Stored data entries
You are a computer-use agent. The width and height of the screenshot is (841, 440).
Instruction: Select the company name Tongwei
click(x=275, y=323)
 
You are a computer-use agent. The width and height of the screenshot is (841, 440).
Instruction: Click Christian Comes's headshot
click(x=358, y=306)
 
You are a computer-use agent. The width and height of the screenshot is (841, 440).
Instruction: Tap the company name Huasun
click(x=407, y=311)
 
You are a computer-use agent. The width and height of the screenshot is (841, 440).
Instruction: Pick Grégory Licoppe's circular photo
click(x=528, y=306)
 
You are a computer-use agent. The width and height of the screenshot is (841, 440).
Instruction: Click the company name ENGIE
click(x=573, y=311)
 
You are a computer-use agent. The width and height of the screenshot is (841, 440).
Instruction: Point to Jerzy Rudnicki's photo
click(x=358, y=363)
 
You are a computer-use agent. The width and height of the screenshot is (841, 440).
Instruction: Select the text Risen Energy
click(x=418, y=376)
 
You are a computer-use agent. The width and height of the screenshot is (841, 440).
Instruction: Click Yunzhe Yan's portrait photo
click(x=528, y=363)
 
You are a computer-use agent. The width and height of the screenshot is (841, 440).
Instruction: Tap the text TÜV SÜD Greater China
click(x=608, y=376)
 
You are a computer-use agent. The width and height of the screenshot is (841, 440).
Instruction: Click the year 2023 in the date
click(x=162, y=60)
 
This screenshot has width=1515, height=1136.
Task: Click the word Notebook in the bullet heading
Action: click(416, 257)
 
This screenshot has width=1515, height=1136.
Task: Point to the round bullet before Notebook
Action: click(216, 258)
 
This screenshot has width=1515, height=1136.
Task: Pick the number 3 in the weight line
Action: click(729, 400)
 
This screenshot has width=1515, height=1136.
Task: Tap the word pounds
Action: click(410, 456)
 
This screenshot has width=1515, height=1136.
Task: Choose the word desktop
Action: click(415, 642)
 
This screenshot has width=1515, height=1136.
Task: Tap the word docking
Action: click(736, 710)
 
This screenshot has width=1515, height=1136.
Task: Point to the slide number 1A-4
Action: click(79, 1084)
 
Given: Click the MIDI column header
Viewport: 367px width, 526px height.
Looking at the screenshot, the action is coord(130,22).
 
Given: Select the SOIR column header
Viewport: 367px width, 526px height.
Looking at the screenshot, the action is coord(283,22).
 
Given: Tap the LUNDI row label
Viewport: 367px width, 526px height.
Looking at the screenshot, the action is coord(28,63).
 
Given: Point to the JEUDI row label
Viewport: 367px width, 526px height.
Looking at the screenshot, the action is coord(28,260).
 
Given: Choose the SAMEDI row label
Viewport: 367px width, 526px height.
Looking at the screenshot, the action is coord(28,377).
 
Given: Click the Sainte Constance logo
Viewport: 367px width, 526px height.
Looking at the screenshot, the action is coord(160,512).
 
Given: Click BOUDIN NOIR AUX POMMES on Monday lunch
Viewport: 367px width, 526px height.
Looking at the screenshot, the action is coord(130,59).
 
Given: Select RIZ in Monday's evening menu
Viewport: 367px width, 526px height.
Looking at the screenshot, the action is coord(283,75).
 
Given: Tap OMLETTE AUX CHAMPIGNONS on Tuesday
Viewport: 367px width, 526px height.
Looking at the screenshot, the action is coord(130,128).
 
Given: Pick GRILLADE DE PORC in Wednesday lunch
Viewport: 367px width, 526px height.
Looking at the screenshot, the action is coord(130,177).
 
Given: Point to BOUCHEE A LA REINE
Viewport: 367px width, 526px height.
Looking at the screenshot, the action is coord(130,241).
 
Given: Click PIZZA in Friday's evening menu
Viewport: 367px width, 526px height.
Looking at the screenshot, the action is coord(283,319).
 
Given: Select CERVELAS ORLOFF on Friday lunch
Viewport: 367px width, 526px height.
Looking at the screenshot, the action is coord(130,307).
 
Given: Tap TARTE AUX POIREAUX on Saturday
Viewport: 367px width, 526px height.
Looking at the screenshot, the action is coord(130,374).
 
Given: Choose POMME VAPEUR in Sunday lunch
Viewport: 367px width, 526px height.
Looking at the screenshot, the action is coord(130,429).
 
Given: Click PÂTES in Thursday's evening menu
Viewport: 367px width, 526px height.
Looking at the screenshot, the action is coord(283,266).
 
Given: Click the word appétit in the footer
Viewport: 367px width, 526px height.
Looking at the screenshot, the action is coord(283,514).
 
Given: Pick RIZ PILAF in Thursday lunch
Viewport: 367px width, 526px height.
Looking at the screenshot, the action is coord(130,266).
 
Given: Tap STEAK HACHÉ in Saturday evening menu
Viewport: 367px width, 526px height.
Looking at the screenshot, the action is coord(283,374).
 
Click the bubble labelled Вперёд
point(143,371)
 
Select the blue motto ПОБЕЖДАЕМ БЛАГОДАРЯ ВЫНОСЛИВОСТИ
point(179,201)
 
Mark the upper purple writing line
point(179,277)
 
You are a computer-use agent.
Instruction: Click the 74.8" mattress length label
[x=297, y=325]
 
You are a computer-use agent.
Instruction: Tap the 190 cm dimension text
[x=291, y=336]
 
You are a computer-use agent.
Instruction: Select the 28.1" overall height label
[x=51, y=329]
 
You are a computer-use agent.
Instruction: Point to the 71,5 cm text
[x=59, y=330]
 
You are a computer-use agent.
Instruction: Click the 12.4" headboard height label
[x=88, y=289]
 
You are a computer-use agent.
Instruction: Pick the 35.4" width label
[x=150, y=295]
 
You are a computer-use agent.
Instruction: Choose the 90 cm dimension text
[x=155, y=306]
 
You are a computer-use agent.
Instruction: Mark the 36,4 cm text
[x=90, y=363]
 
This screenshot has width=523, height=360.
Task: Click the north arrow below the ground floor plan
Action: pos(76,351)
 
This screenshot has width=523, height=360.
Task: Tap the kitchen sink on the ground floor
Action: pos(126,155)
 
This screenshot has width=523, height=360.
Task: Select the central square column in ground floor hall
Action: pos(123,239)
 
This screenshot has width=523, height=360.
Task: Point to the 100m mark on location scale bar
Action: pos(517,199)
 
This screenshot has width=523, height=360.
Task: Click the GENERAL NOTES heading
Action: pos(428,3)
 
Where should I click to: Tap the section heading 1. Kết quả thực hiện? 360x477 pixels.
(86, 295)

The task: Please report each line in the rows above that contains the string "dimension", copying every such line in full. Matching is case-sensitive.

Result:
Instruction: Tap the 190 cm dimension text
Instruction: Choose the 90 cm dimension text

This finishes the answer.